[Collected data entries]
##########

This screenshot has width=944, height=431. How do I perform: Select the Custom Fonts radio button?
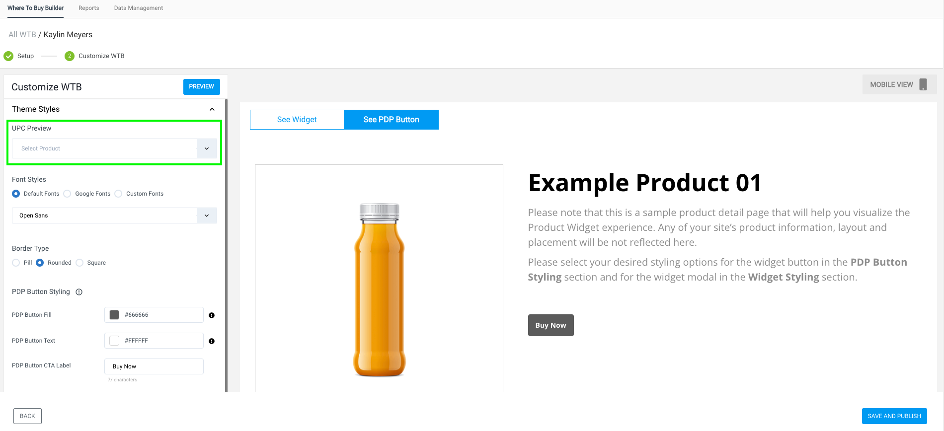[118, 194]
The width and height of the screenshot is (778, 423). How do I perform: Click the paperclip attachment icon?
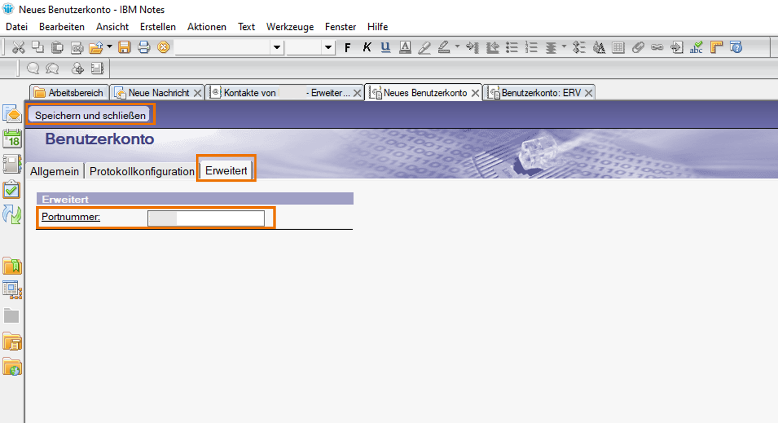(x=638, y=47)
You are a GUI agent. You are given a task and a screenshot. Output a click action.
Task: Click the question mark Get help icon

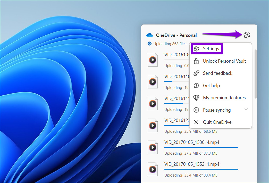click(x=196, y=85)
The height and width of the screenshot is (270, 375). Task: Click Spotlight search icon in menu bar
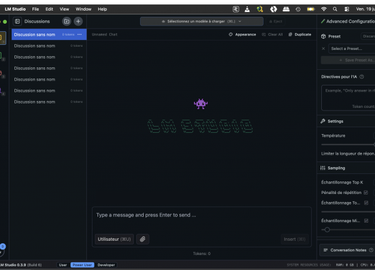(335, 9)
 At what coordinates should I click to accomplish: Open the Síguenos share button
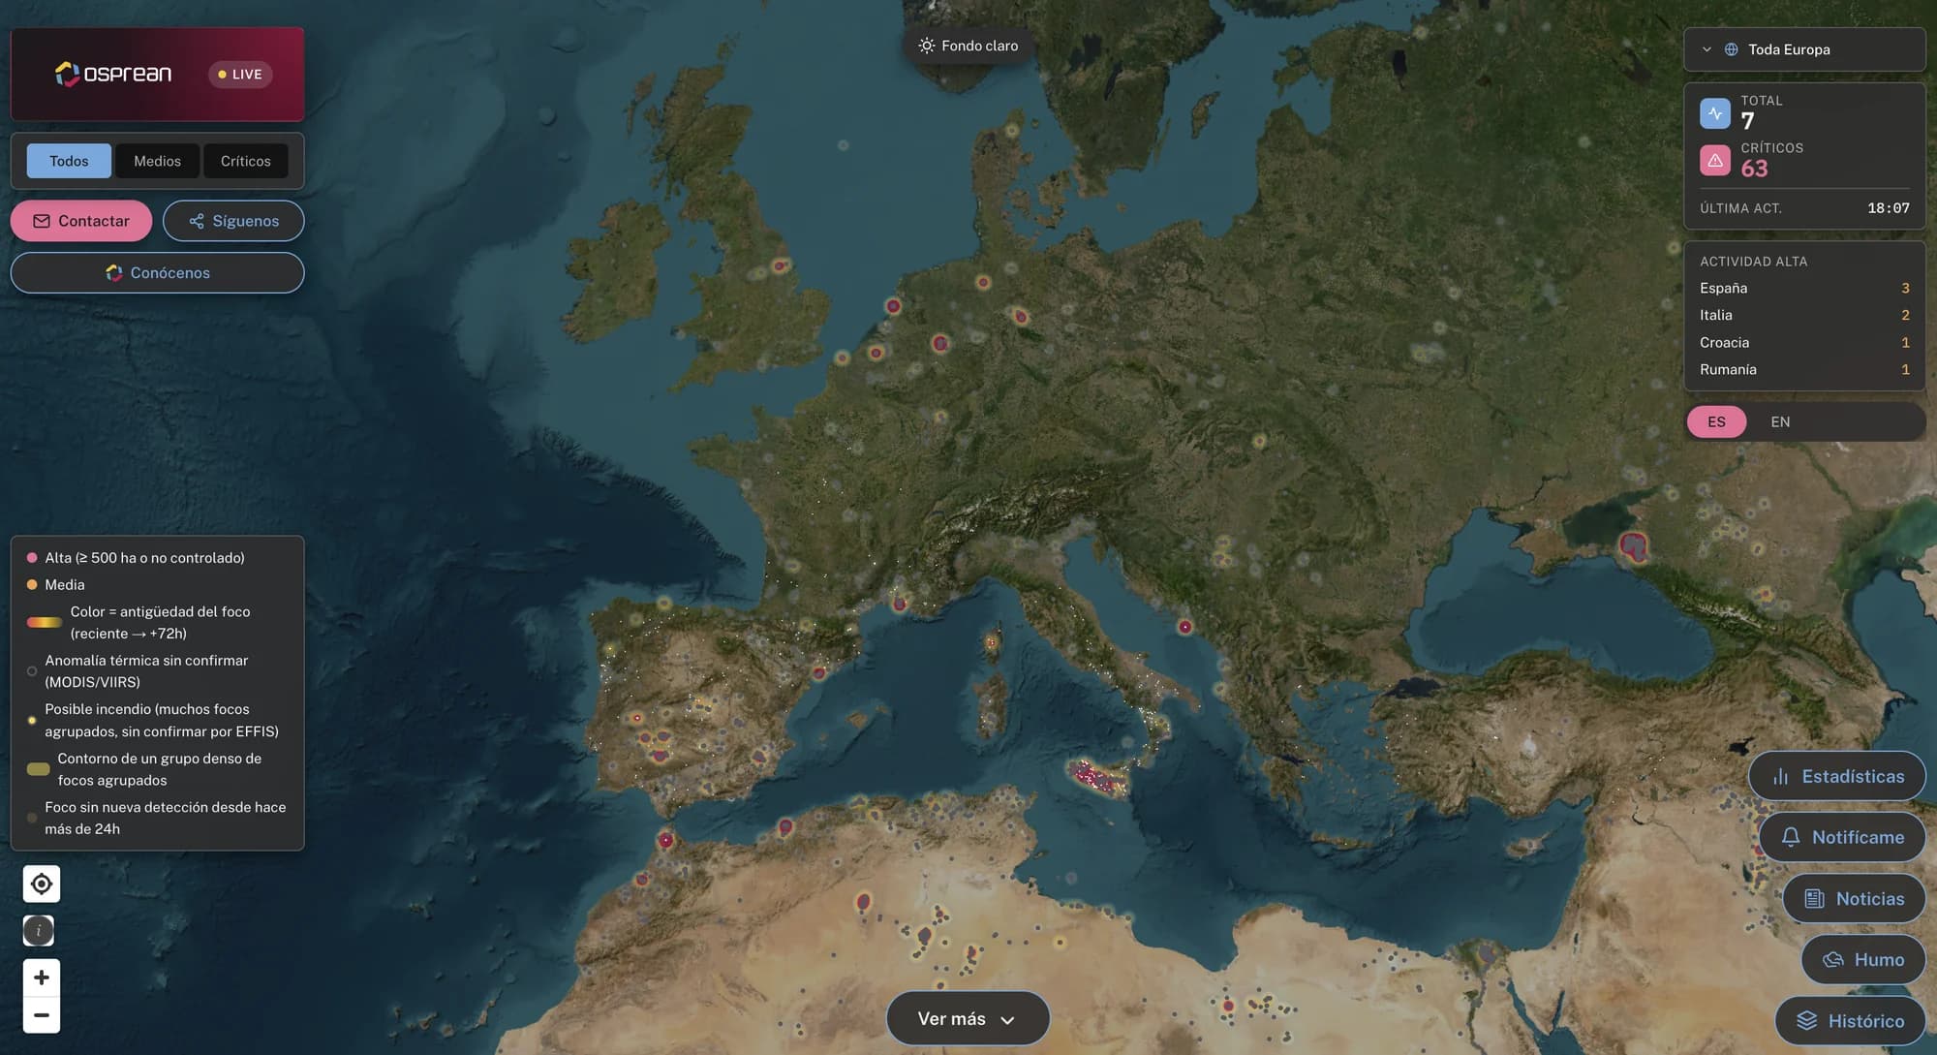click(233, 221)
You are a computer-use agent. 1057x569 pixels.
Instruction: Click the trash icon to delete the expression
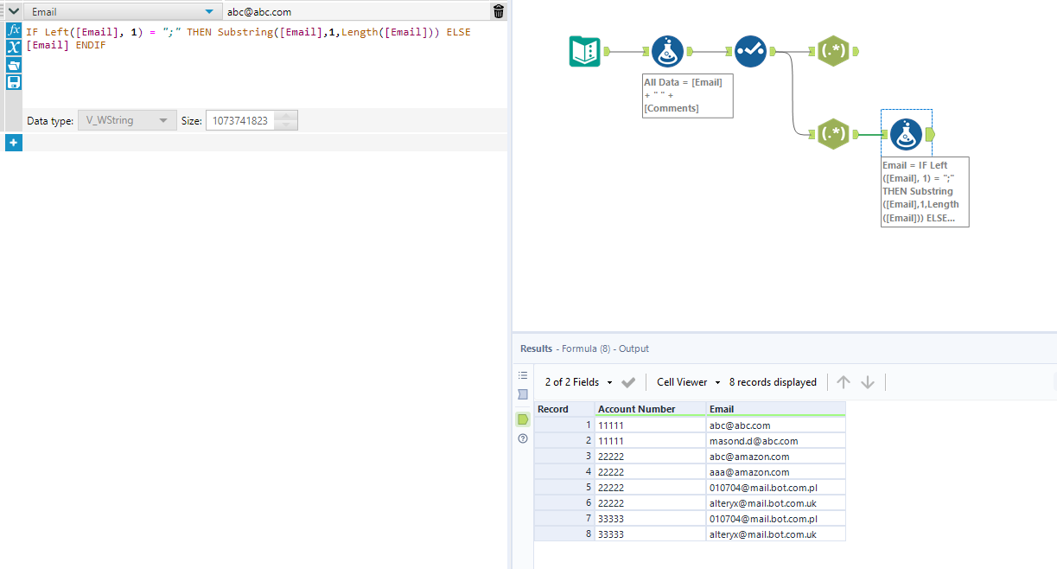(498, 11)
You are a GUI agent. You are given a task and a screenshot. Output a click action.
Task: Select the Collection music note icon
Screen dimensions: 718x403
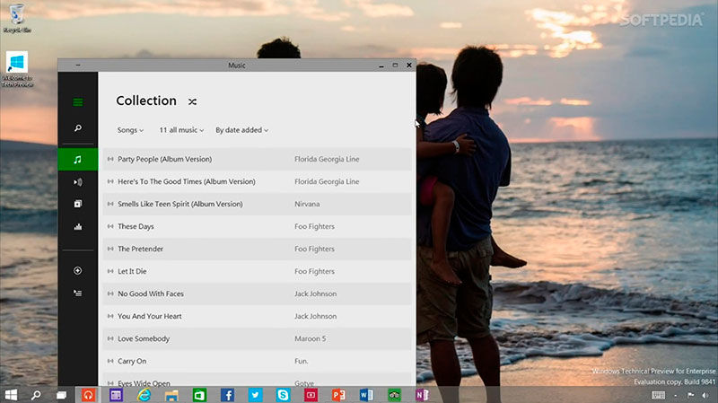[x=77, y=159]
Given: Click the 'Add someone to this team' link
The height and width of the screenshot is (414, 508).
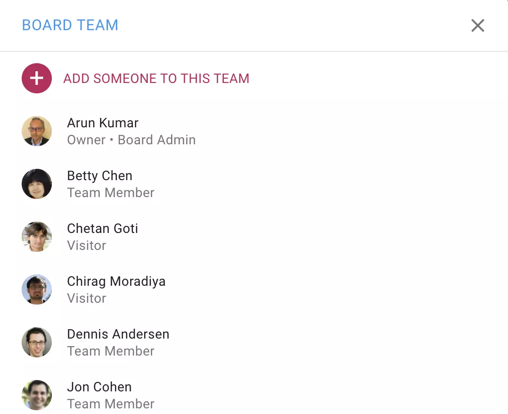Looking at the screenshot, I should coord(156,78).

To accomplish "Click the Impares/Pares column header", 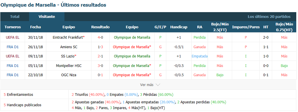I will [x=246, y=27].
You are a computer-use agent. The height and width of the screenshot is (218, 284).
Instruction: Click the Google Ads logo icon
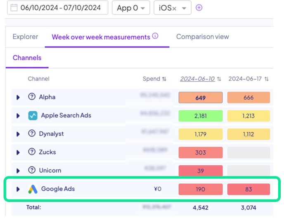pyautogui.click(x=33, y=189)
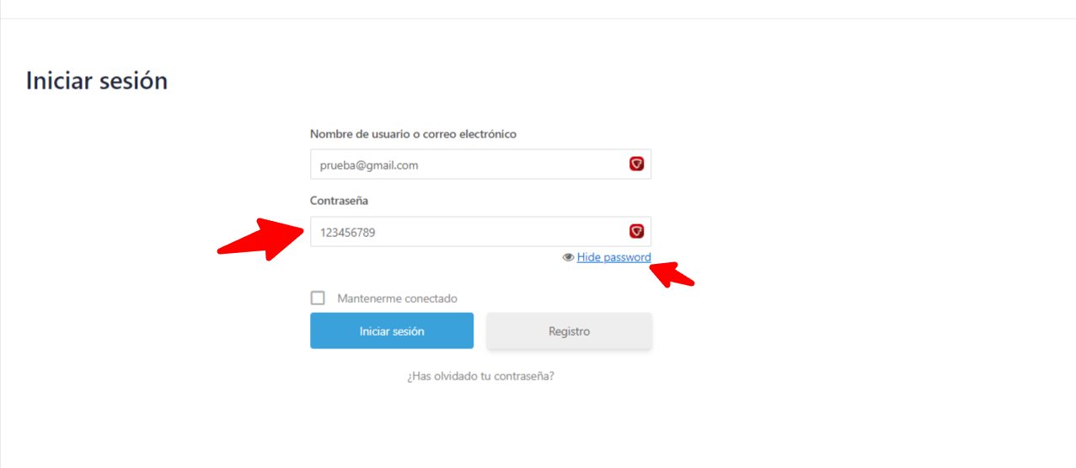Click on the prueba@gmail.com text
This screenshot has width=1076, height=468.
pyautogui.click(x=369, y=165)
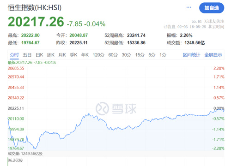Viewport: 231px width, 166px height.
Task: Click 全屏显示 to show fullscreen chart
Action: tap(213, 55)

##########

All pictures are to be skipped; the lines from the first line of the records through the line containing "Given: Click the" are to be repeated exactly, both ends included.

Reply to the exercise:
This screenshot has width=944, height=431. How do I perform: Select the Custom Fonts radio button?
[118, 194]
The width and height of the screenshot is (778, 423). How do I perform: Click the paperclip attachment icon?
(x=638, y=47)
You are a GUI agent. You are given a task and a screenshot. Output a click action.
Task: Click the question mark Get help icon

click(x=196, y=85)
The height and width of the screenshot is (270, 375). Task: Click Spotlight search icon in menu bar
(335, 9)
 At what coordinates should I click to accomplish: Open the Síguenos share button
click(233, 221)
You are a computer-use agent. 1057x569 pixels.
Instruction: Click the trash icon to delete the expression
(498, 11)
You are a GUI agent. You are given a task and a screenshot. Output a click action.
Task: Select the Collection music note icon
Screen dimensions: 718x403
[x=77, y=159]
Given: Click the 'Add someone to this team' link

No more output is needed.